State Picked As Site For Major New Industry
Feb. 03, 1987
LITTLE ROCK, Ark. (AP) _ A U.S.-Japanese consortium has chosen one of the highest unemployment areas in economically depressed Arkansas for a $175 million steelmaking plant, Gov. Bill Clinton said Tuesday.
He said final approval for the project, which will employ 600 workers, still depends on whether the legislature will enact a package of tax breaks and other special treatment for the investing group.
''I have not talked to anybody who think we shouldn't do this, because of the economic impact,'' he said.
The governor said he and officials of the Arkansas Industrial Development Commission had been working to put the deal together since October 1985, when Clinton signed an agreement of cooperation between the state and Industrial Bank of Japan.

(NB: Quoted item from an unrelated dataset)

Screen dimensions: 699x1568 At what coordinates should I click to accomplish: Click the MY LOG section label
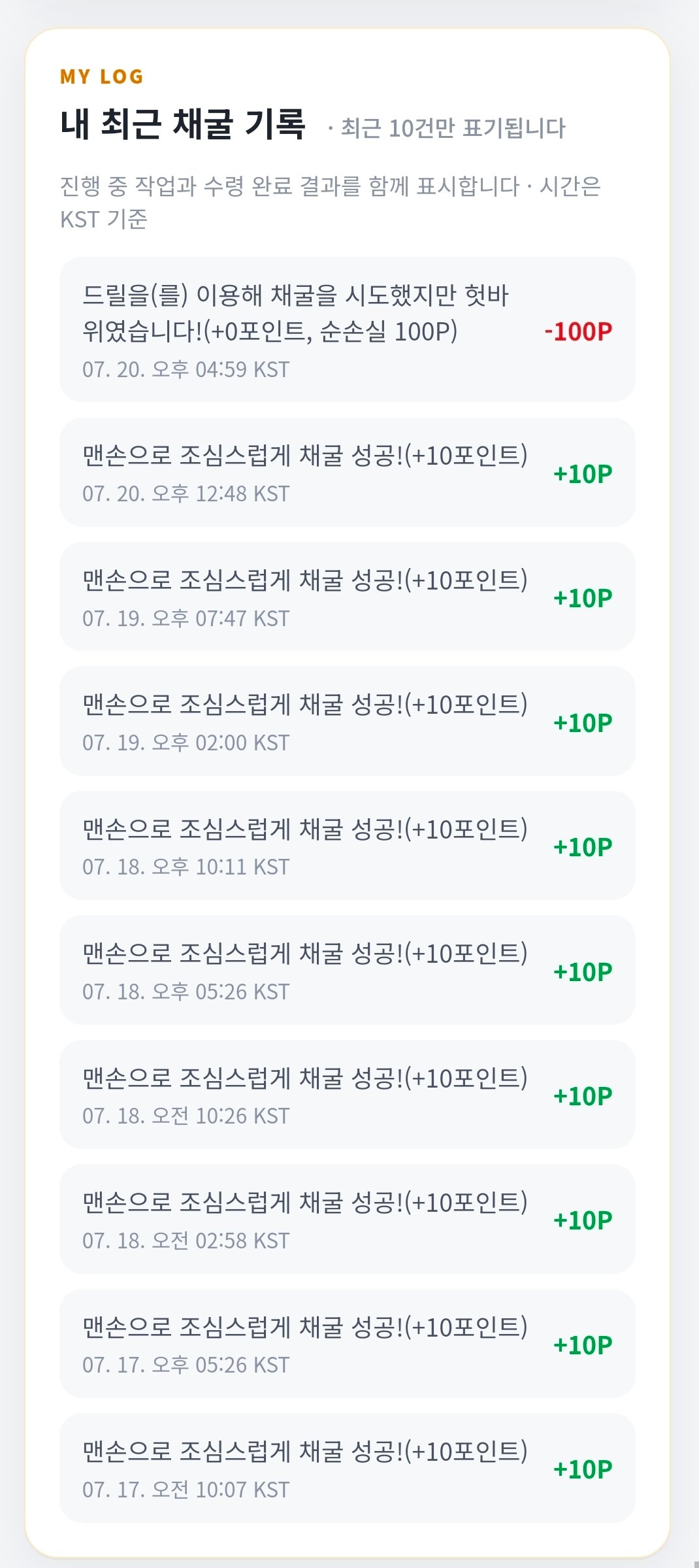(101, 76)
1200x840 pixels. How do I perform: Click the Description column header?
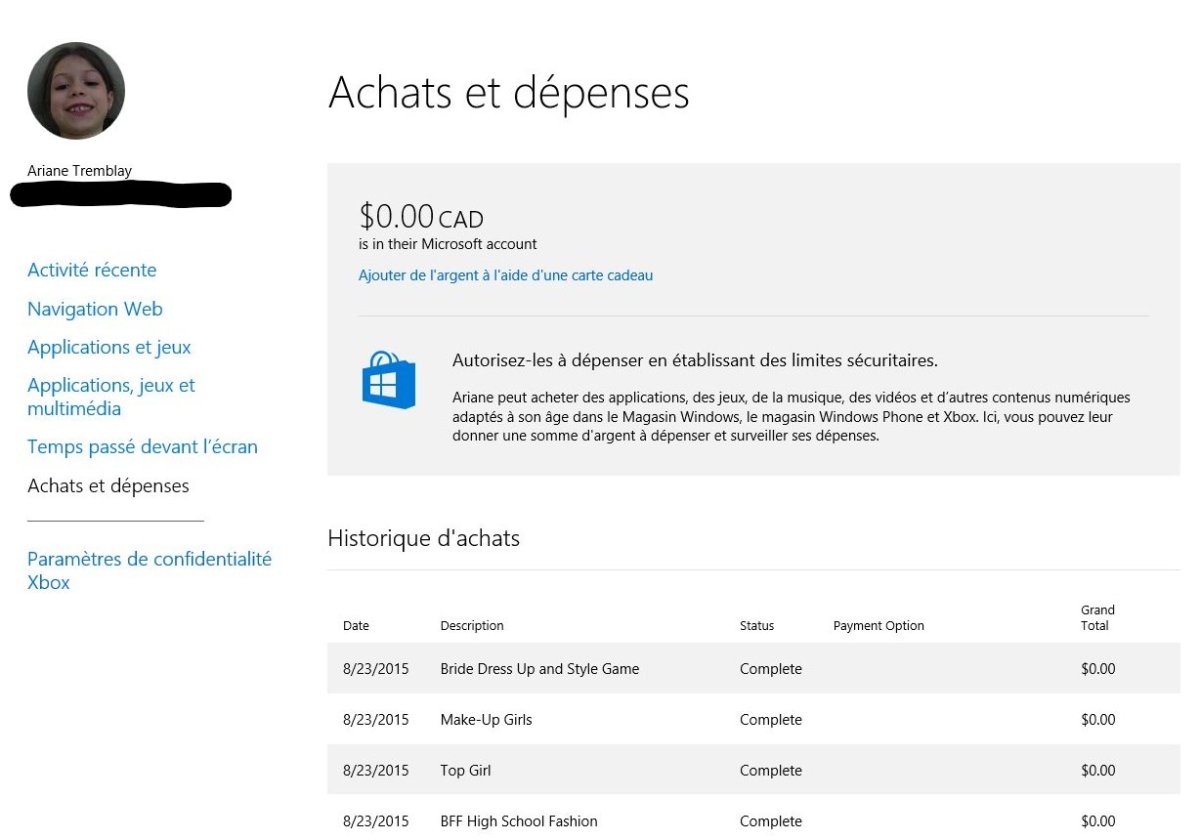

The plant, a joint venture between Nucor Corp. of Charlotte, N.C., and Yamato Kogyo Co. of Japan, would be built in Mississippi County, where the unemployment rate is 16 percent. Arkansas has been especially hurt by recessions in agriculture and the energy industry.
Clinton said the consortium considered sites in several states before narrowing the selection process to Arkansas, Mississippi and Missouri.
The field eventually was narrowed to two sites in Mississippi and Phillips counties in Arkansas, Clinton said, before officials chose the northernmost location, an 846-acre site on the Mississippi River.
The plant will be financed through taxable revenue bonds, Clinton said. Nucor, which will manage the plant, expects to begin construction immediately if lawmakers approve Clinton's legislative package. Production could begin late next year.